Analysts had on average forecast earnings of C$1.51, according
to Thomson Reuters I/B/E/S.
The company's shares rose as much as 2 percent to $73.98, a
more than two-year peak, before trimming gains to trade 1.9
percent higher at $73.92.
The bank said its core tier 1 ratio, a key measure of its
financial strength, was 11 percent, well above the minimum
requirement set by regulators, which Chief Executive Brian
Porter said gave it the flexibility to make acquisitions.
"Our strong capital position provides us the opportunity to
invest in and grow our businesses both organically or
strategically through acquisitions," he told analysts on a
Asked where potential acquisitions might be made, Chief
Financial Officer Sean McGuckin told reporters the bank's
international focus remained on the Pacific Alliance, a Latin
American trade bloc comprising Mexico, Peru, Chile and Columbia.

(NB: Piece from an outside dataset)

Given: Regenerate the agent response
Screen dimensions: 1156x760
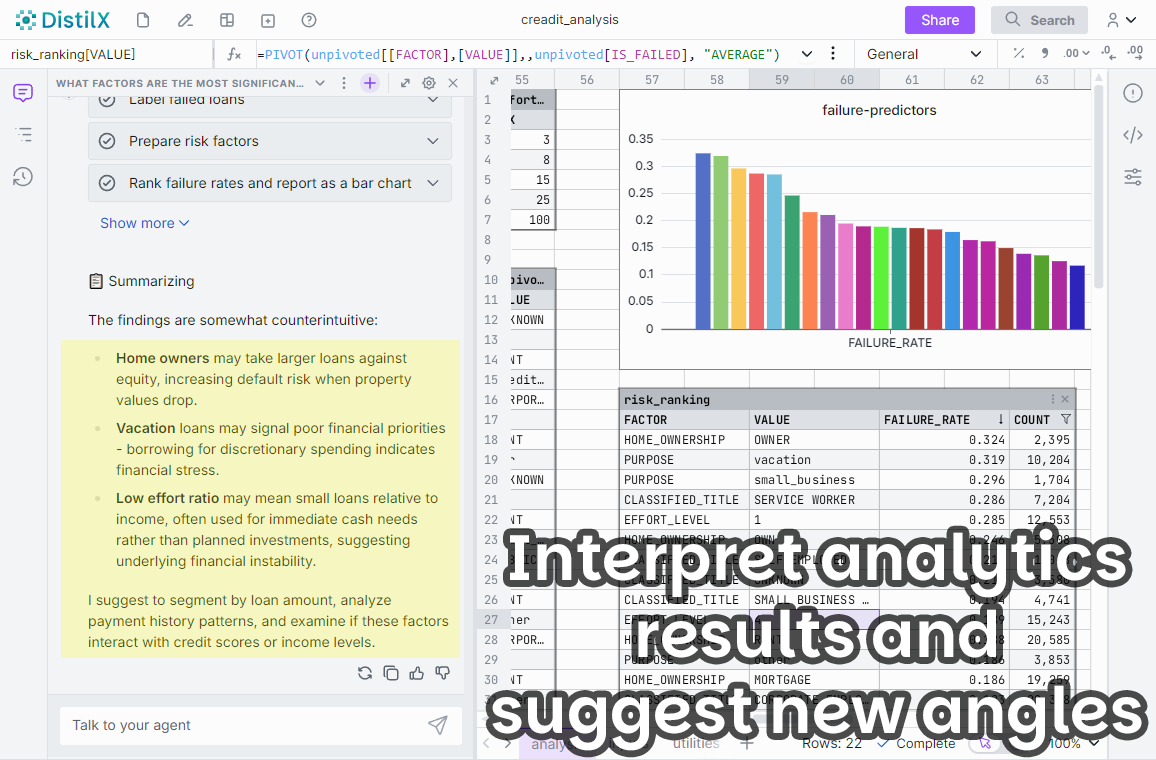Looking at the screenshot, I should (365, 673).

McGuckin said the bank remained confident about its
prospects in Mexico despite a plunge in the Mexican peso after
Donald Trump's U.S. election victory this month raised fears
about the country's economy.
"The trade between Canada, the U.S. and Mexico is so
inter-linked. It's hard to see how that is going to change," he
said. "It's hard to speculate but I think the market's
discounting it more than we think it will play out."
Scotiabank already has the biggest foreign presence of any
Canadian bank. It said this year marked the first time its
international business had exceeded C$2 billion ($1.5 billion)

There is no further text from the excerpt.